“KHK’lere teslim olmayacağız!”

Eğitim Sen İstanbul 6 No'lu Üniversiteler Şubesi’nde düzenlenen basın toplantısında KHK’li eğitimcilere karşı verilen ayrımcı yargı kararlarına ve Marmara Üniversitesi’nin hukuksuz uygulamalarına tepki gösterildi.

  • Haber
  • |
  • Güncel
  • |
  • 23 Şubat 2024
  • 16:30

Eğitim Sen İstanbul 6 No'lu Üniversiteler Şubesi’nde düzenlenen basın toplantısında, KHK’li eğitimcilere karşı verilen ayrımcı yargı kararlarına ve Marmara Üniversitesi’nin hukuksuz uygulamalarına tepki gösterildi. Toplantıda basın açıklamasını Eğitim Sen Genel Örgütlenme Sekreteri İzzet İldeş okudu.

OHAL ve KHK sürecine dikkat çekilen açıklamada şunlar söylendi:

“Eğitim Sen İstanbul Üniversiteler Şubesi üyesi 62 üniversite emekçisi hukuksuz OHAL KHK’larıyla görevinden edilmiş; üyelerimizden 32’si için göreve iade, 30’ü için ise ret kararı verilmiştir.

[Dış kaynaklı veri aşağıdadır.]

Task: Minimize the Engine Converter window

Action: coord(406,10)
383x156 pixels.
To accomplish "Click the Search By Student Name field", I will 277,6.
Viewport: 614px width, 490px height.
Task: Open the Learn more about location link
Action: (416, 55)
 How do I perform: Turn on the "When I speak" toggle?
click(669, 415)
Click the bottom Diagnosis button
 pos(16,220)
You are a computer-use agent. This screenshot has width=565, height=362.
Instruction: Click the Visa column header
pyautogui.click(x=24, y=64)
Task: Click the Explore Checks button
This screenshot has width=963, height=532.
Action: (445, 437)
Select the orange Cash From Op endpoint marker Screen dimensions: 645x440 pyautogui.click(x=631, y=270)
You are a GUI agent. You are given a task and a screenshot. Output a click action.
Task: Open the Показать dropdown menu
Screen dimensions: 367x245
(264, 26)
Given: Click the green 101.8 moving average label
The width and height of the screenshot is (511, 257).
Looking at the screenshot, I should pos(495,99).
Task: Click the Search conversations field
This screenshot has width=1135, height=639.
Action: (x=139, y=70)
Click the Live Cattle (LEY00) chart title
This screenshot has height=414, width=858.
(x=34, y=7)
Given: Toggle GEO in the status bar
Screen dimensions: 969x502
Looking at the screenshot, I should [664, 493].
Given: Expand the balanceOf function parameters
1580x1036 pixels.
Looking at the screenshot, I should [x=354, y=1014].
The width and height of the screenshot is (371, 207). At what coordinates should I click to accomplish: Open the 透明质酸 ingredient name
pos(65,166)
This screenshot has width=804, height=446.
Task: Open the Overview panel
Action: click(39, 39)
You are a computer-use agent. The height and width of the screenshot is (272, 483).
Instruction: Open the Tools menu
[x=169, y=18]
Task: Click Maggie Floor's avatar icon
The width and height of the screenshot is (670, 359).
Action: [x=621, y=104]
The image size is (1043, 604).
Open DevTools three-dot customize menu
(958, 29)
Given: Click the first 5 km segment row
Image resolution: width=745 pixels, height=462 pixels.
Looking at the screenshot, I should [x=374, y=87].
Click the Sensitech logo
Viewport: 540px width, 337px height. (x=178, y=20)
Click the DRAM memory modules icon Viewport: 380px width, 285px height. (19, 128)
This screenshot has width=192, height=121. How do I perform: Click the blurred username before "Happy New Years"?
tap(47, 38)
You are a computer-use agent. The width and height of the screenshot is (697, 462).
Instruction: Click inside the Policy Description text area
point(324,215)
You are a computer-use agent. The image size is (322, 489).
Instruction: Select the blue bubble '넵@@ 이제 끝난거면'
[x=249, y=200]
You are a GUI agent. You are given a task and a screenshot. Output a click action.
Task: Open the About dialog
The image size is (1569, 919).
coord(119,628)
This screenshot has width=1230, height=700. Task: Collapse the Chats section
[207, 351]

Her ne kadar bu süreçte mahkeme kararıyla görevine iade edilenler olsa da üniversite emekçilerine yönelik ihlaller katlanarak devam etmektedir. Kamuoyunda ihraç hukuksuzluğunun sona erdiği, herkesin görevine döndüğü algısı hâkim olsa da bu algı gerçeği yansıtmamakta ve katlanarak artan hukuksuzlukları perdelemektedir.

Üniversiteler tümüyle keyfi biçimde, hukuku çiğneyerek mahkeme kararlarını uygulamayı reddetmekte; göreve iade kararları bir üst mahkeme olan bölge idare mahkemelerinin çelişkili kararlarıyla bozulmaktadır.”

Açıklamada keyfi tutumun en çarpıcı örneklerinin Marmara Üniversitesi’nde yaşandığı belirtilerek, şunlar ifade edildi:

“Marmara Üniversitesi, Haziran 2023’te yargı kararıyla görevine iade edilen ve buna dair kararı Kasım 2023’te istinafta onanan Barış Akademisyeni üyemiz Hülya Dinçer’in göreve başlamasını ve haklarının iadesini sekiz ay keyfi biçimde geciktirmiş; sonrasında ise, hiçbir yasal temeli olmadan talep ettiği arşiv araştırması sonucunu bahane ederek Dinçer’i göreve başlatmayı reddetmiştir.”

Açıklamanın sonunda Barış Akademisyenleri’ne yönelik bu uygulamaya karşı mücadele edileceği vurgusu yapıldı ve şunlar söylendi:

“Eğitim Sen olarak, bu dayanaksız, kendi içinde dahi tutarsız ve ayrıştırıcı yargı kararlarının bizi hapsetmeye çalıştığı belirsizlik rejimine karşı sessiz kalmayacağız. Hukukun en temel ilkelerini dahi çiğnemekten çekinmeyen zorba üniversite yönetimleri ve bir emekçi kıyımına dönüşmüş ihraç politikalarını meşrulaştıran yargı siyasetine karşı mücadele etmekten ve dayanışmaktan vazgeçmeyeceğiz. Haksız ve hukuka aykırı kararlarla ihraç edilen tüm üyelerimiz görevlerine iade edilene dek tüm gücümüzle mücadele etmeyi sürdüreceğiz.”